◆ DIRECTIONS
Copy out the lines of the material below verbatim, starting at the line that contains "The image size is (1634, 430)." and ending with the last line of the material, both included.

Records in a dataset:
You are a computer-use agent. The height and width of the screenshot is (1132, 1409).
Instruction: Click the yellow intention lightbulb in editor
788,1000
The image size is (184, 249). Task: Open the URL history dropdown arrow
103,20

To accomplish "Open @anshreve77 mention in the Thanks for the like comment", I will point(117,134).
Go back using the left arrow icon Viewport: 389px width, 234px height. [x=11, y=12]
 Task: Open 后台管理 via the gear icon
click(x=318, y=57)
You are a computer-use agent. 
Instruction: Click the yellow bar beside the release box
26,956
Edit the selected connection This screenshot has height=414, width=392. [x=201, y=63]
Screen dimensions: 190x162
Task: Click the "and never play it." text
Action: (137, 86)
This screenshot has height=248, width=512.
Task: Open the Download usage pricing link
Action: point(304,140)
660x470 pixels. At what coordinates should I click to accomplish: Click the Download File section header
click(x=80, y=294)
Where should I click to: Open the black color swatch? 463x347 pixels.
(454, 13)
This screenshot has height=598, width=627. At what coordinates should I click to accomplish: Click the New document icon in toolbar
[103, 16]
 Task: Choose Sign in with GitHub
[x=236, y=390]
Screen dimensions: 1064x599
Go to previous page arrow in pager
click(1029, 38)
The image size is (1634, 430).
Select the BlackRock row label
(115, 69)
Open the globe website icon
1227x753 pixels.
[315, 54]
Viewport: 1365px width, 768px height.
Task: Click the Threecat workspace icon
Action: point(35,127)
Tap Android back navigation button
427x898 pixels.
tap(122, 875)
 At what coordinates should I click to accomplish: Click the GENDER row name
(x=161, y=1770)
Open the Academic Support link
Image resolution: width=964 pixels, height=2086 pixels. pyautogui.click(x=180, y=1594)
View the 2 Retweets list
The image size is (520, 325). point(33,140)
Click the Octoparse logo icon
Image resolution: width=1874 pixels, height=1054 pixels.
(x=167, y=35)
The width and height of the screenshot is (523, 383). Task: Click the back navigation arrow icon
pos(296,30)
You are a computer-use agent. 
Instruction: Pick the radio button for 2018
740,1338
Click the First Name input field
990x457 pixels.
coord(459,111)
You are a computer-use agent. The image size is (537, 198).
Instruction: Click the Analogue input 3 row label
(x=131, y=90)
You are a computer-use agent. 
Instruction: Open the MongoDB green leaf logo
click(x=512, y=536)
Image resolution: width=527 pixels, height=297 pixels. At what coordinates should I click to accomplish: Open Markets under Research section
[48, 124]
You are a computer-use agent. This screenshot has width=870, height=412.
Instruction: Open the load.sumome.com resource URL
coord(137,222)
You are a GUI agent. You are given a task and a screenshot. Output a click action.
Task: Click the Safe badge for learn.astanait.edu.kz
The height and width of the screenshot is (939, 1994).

◆ RESPONSE TO THIS TASK
The image size is (1634, 430).
Select the BlackRock row label
(115, 69)
Open the globe website icon
1227x753 pixels.
[315, 54]
Viewport: 1365px width, 768px height.
Task: Click the Threecat workspace icon
Action: point(35,127)
Tap Android back navigation button
427x898 pixels.
tap(122, 875)
 At what coordinates should I click to accomplish: Click the GENDER row name
(x=161, y=1770)
Open the Academic Support link
Image resolution: width=964 pixels, height=2086 pixels. pyautogui.click(x=180, y=1594)
View the 2 Retweets list
The image size is (520, 325). point(33,140)
Click the Octoparse logo icon
Image resolution: width=1874 pixels, height=1054 pixels.
(x=167, y=35)
The width and height of the screenshot is (523, 383). Task: Click the back navigation arrow icon
pos(296,30)
You are a computer-use agent. 
Instruction: Pick the radio button for 2018
740,1338
Click the First Name input field
990x457 pixels.
coord(459,111)
You are a computer-use agent. The image size is (537, 198).
Instruction: Click the Analogue input 3 row label
(x=131, y=90)
You are a computer-use agent. 
Instruction: Open the MongoDB green leaf logo
click(x=512, y=536)
Image resolution: width=527 pixels, height=297 pixels. At what coordinates should I click to accomplish: Open Markets under Research section
[48, 124]
You are a computer-use agent. This screenshot has width=870, height=412.
Instruction: Open the load.sumome.com resource URL
coord(137,222)
You are a GUI agent. You are given a task and a screenshot. Output a click action.
Task: Click the Safe badge for learn.astanait.edu.kz
The height and width of the screenshot is (939, 1994).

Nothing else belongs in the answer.